15. The Commissioner refrained from confiscation of the barge on the ground that the same was not available for confiscation. However he imposed a penalty of Rs. 2.5 crores on M/s. Essar Oil Ltd. for rendering the barge liable for confiscation.
16. As far as the quantum of penalty is concerned, the learned Counsel submitted that it was exorbitant. Citing the Supreme Court judgments in the cases of Hindustan Steel -1978 (2) E.L.T. (J 159} = 1979 AIR S.C. 255 and Akbar Badruddin Jiwani -1990 (47) E.L.T. 161 (S.C.) prayer is made for removal thereof.
17. We have earlier observed that the circumstances in which the barge was brought in and also the use of which it was put, was the same on the earlier two occasions of its importation as on the 3rd occasion on which the Bill of Entry was filed. We do not consider as relevant the claim that on the second occasion it was brought in for repairs. The reason for which goods are imported is not a material aspect in determining whether a Bill of Entry is required to be filed. We have also observed that the claim made under OGL was patently wrong. In these circumstances, for rendering the goods liable for confiscation penalty is attracted by the importers. The question to be addressed is whether the quantum of penalty is commensurate with the gravity of the offence.

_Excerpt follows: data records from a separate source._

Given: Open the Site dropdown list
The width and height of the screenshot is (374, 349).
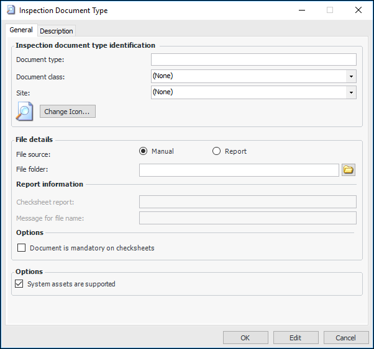Looking at the screenshot, I should (x=351, y=92).
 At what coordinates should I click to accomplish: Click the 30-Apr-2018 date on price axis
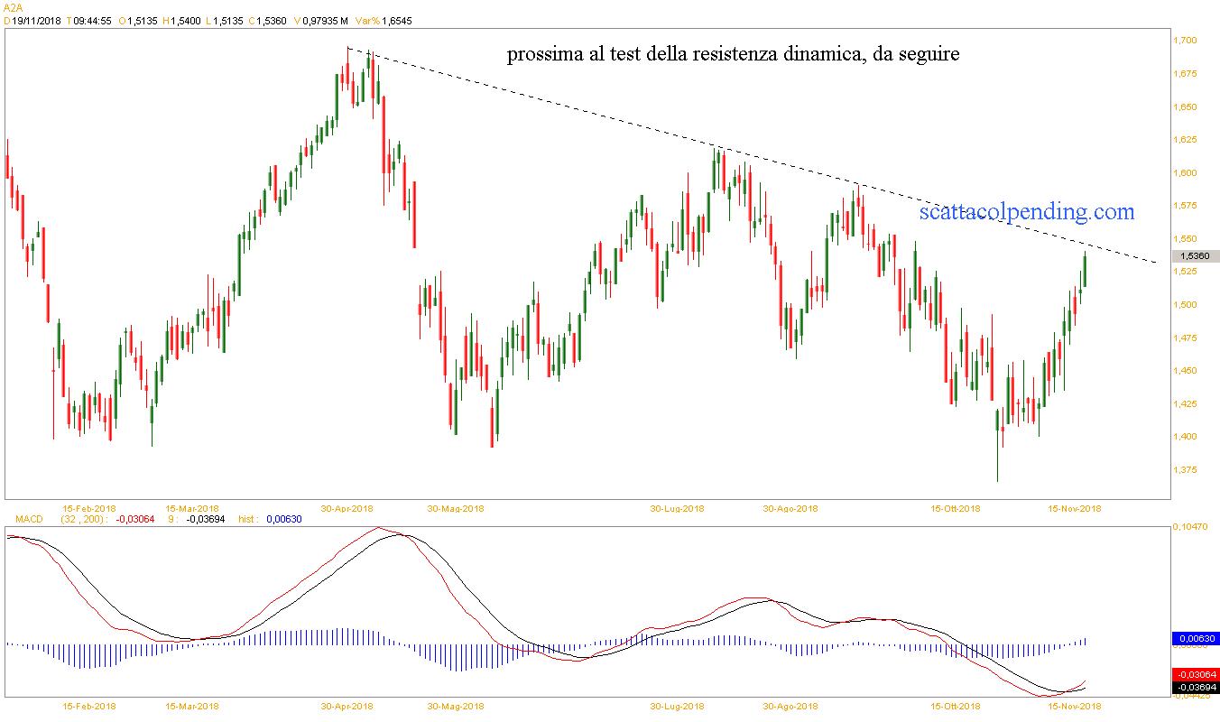coord(348,508)
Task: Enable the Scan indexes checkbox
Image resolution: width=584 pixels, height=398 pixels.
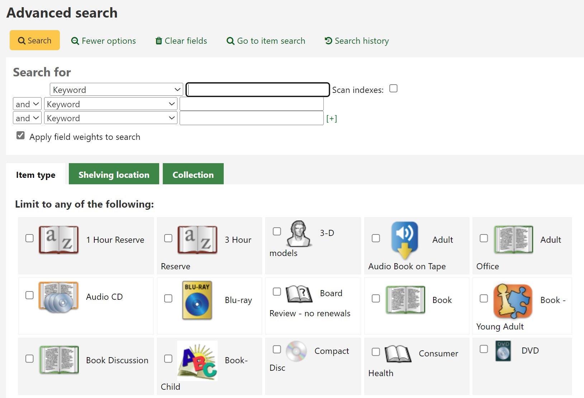Action: click(393, 89)
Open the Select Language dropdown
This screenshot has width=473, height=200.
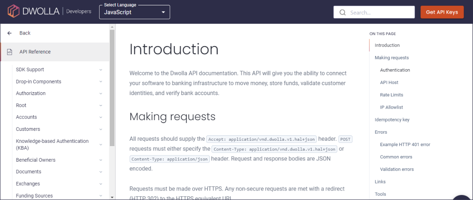click(x=134, y=12)
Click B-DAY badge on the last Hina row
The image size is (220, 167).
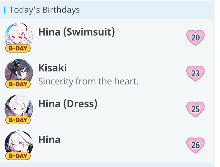[18, 156]
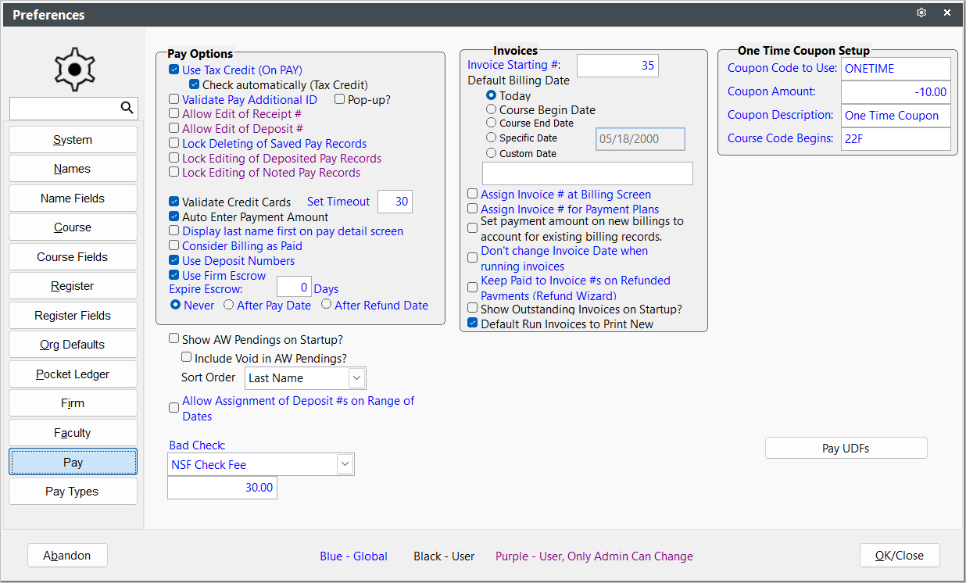Close the Preferences window
The width and height of the screenshot is (966, 583).
coord(947,13)
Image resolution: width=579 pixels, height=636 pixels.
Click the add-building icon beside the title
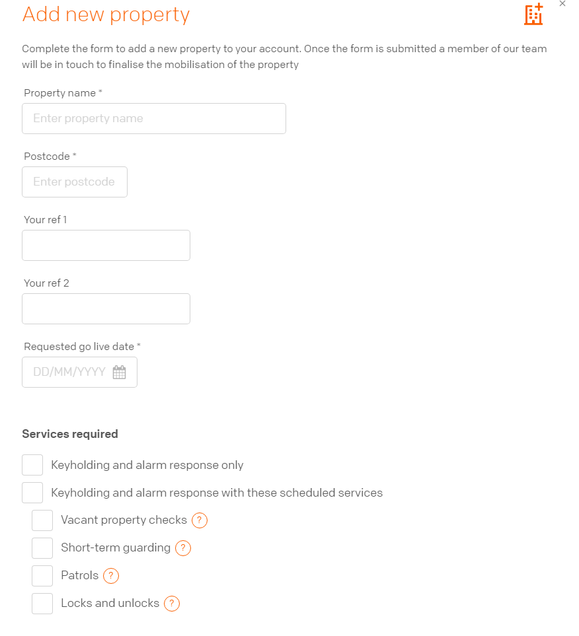coord(533,14)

18. The Commissioner in his order has held that the benefit of the notification was available to the barge and as such the goods were eligible for duty free importation. That benefit was available to the goods even on the earlier two occasions when the Bills of Entry were not filed by the importers. This factor has a very significant bearing on the quantum of Penalty. Therefore, while maintaining that the penalty was correctly imposable, we reduce the same to Rs. 25 lacs, which was already deposited by M/s. Essar Oil Ltd., in terms of the interim Stay Order Nos. 3814-15/96 MRS, dated 18-11-1996.
19. As regards penalty imposed on the 2nd Appellants M/s. Modest Shipping Pvt. Ltd., the claim made is that they were Steamer Agents and they were under the impression that the owners were M/s. TPPL and the fact that M/s. Essar Oil Ltd., had purchased the barge came to their notice only on 24-4-94 when M/s. Essar Oil Ltd., advised them to declare the barge as 'cargo'. The claim is therefore made that they were not rendered the barge liable for confiscation under Sections 111(f) and (j) on the 2 earlier occasions. It is claimed that in the absence of Bill of Lading they were not in a position to know that the barge in the earlier two occasions was owned by M/s. Essar Oil Ltd.
20. We have considered the claim. In Para 30 of his order the Commissioner has observed that there was no mala fide on the part of M/s. Modest Shipping Pvt. Ltd., nor were any allegations made to that effect in the show cause notice. The penalty was however imposed on them on the observation that the vessel was rendered liable to confiscation by its not being manifested as 'cargo'. In our opinion the Commissioner was too harsh on the Steamer Agents. In the absence of any Bill of Lading they could not understand that the towed vessel was cargo. It is trite law that for attracting penalty the knowledge of the offender has to be brought out. The Commissioner made an error in imposing penalty upon the Steamer Agents while certifying their bona fides. Thus the order does not survive. The orders of penalty on M/s. Modest Shipping Pvt. Ltd., are set aside. Their appeal is allowed with consequential relief, if any.